OSHAWA, ONT. – It’s finally that time of year again.
The Penguins arrived in Oshawa, Ontario on Friday for a rookie tournament that will run through Tuesday, signifying the start of the 2011-12 campaign.
Twenty-four of the Penguins’ brightest prospects, coached by Wilkes-Barre/Scranton head coach John Hynes and his assistant coach Alain Nasreddine, will play in three exhibition games against prospects from the Ottawa Senators, Toronto Maple Leafs and Chicago Blackhawks at the General Motors Centre in Oshawa over the next four days (CLICK HERE FOR THE FULL TOURNAMENT SCHEDULE AND ROSTER
). They’ll also partake in practices, meetings and team meals during their time here.
During the organization’s weeklong development camp in July, the prospects learned the structure, drills and terminology of the Penguins’ system. This tournament is now a chance for the players to put those systems into action in highly competitive game situations, and because of that, this camp truly accelerates the learning curve for them.
“It’s really a continuation of what we did at development camp as far as how we want to play,” Hynes said. “There’s two things: how we want to play systematically on the ice as Penguins – what our system is and our habits and details, and then a little bit of reacclimation of the culture of how we prepare for things off the ice and just the way we do things as a group is really important for them.

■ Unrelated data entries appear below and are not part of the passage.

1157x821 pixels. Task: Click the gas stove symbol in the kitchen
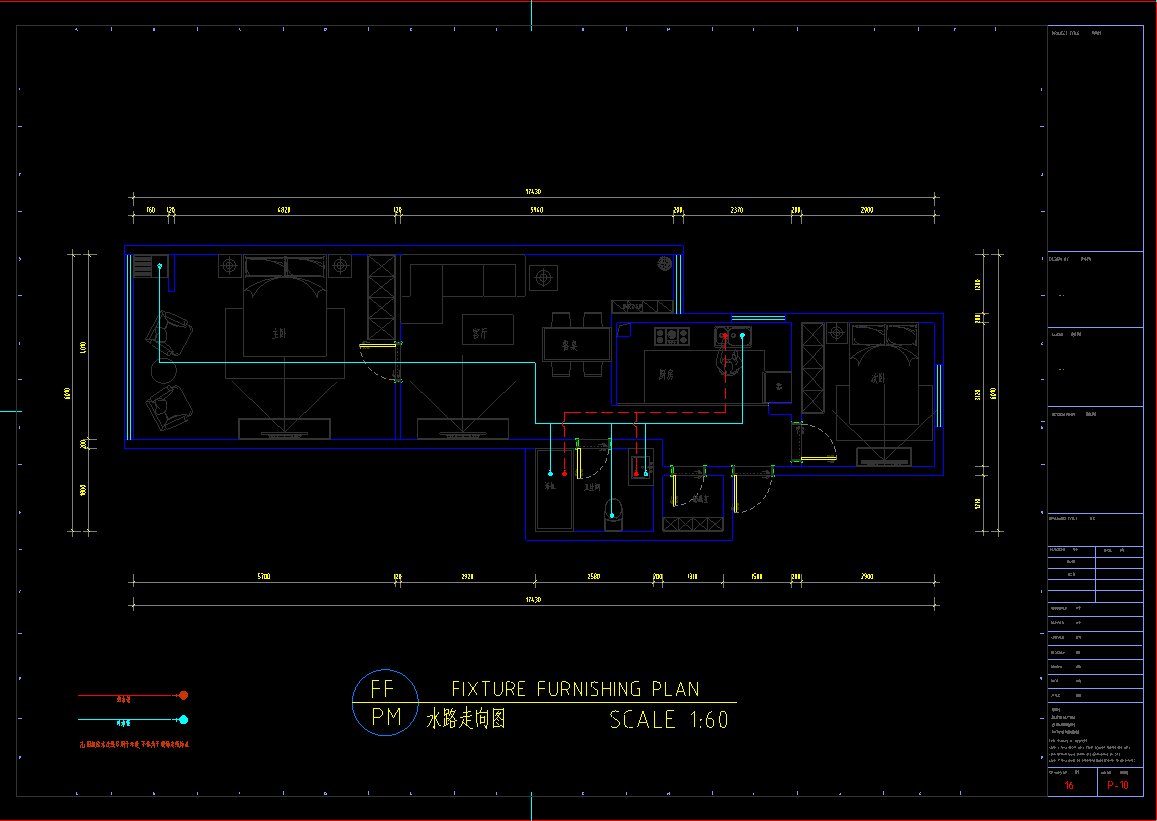[672, 336]
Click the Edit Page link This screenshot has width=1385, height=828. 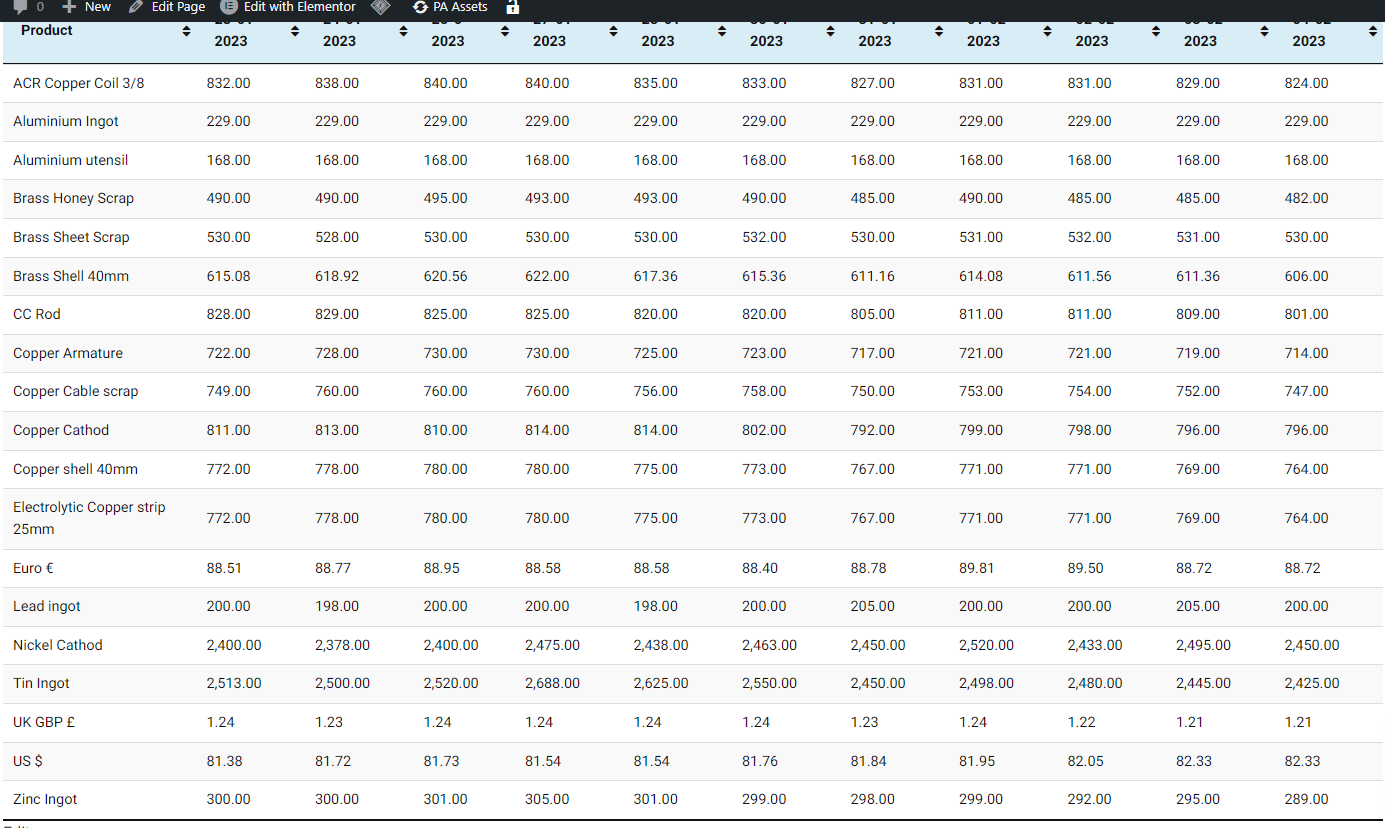178,7
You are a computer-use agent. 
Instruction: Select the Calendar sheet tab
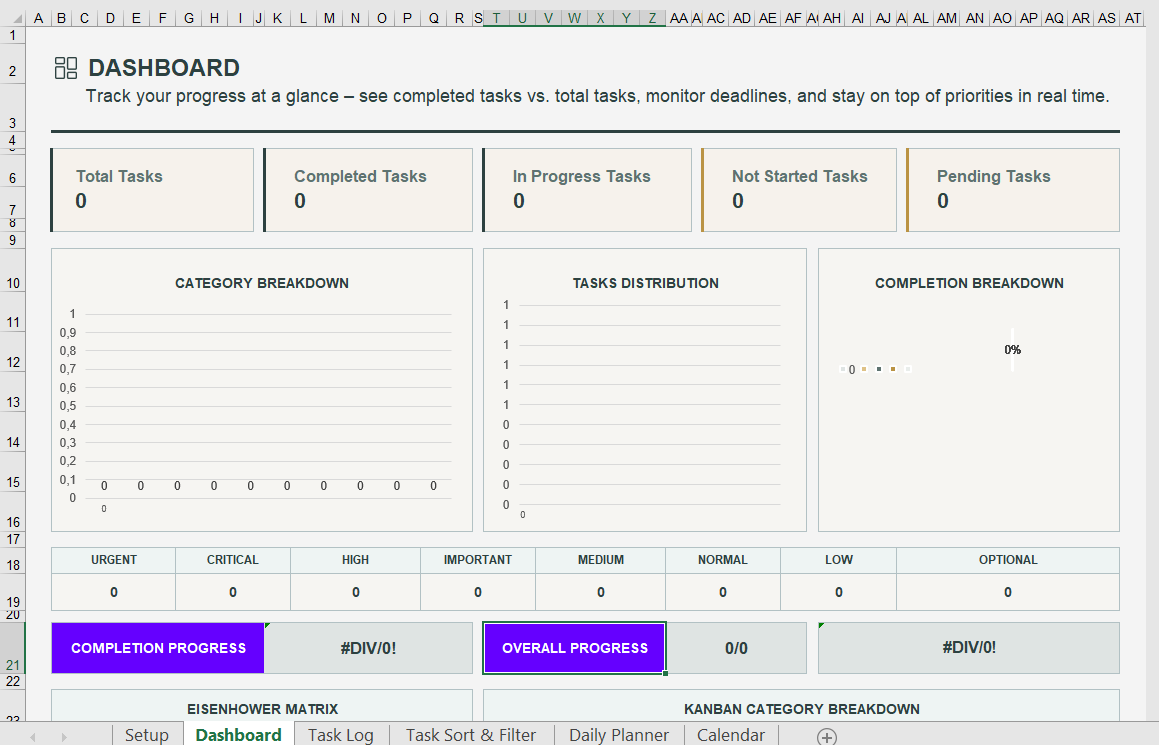tap(730, 735)
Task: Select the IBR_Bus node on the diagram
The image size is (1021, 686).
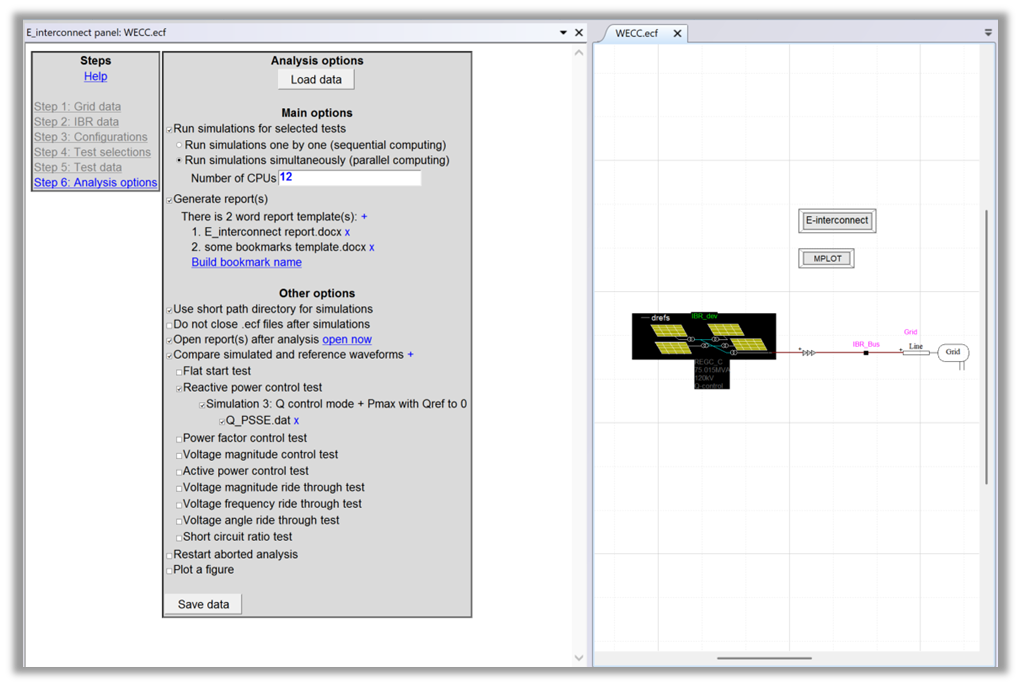Action: tap(866, 352)
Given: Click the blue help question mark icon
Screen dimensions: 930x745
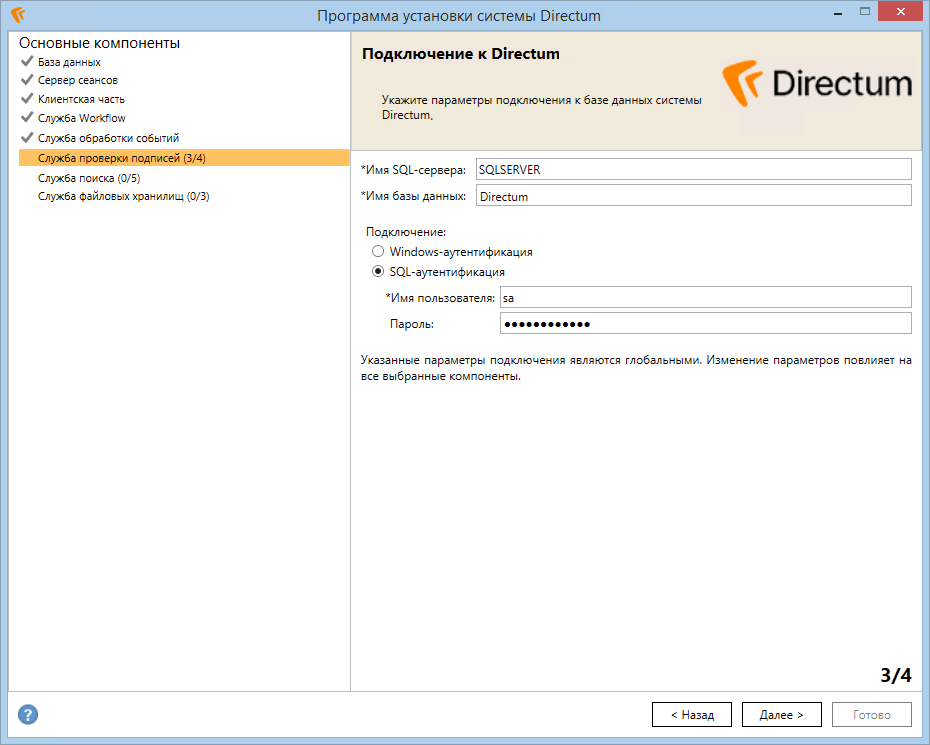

“It’s good for them to be able to take some of the things we did in the summer and in practice and put them in live game situations, and see if they can execute under pressure.”
That pressure won’t just come from an opposing defenseman breathing down a Penguins prospect’s neck on the forecheck. It’s also because of the fact that the stakes are higher at this tournament than they were back in development camp in July.
With the timing of the tournament, prospects who are still playing college hockey cannot attend as they’re already started classes back on campus.
The Penguins prospects in attendance are all either currently playing major juniors or have already made the jump to professional hockey, meaning they’re all eligible to compete for spots in Pittsburgh, Wilkes-Barre or Wheeling.
“When they come earlier in the summer, we talk to them about how it’s not a tryout, it's learning,” Hynes said. “But every guy here is trying to make something, whether it’s Pittsburgh, Wilkes-Barre, Wheeling or trying to get to main camp. So even in their own minds, it’s more of a competition than it is just kind of a developmental situation. And we kind of stress that a little bit to them – that we want to come up here and execute what we want, but we also want to be able to win some games and compete at a high level.”
And they’ll be doing that in front of essentially the entire organization, as all of the Penguins management, coaches, amateur and professional scouting staff and developmental staff will come together in Oshawa for this tournament – which signifies just how important this camp is for the organization.
“It’s an opportunity for all of them to show the whole organization (what they’re capable of),” said Tom Fitzgerald, Penguins assistant to the general manager. “The one thing I talked about was that this is the only time in the year the whole organization will be together. The amateur scouts, professional scouts, NHL coaches, American Hockey League coaches, upper management – everybody’s together. It’s an opportunity for these guys to show why we selected them to come here, why we selected them in the draft and more importantly, to have fun and enjoy yourself and compete.”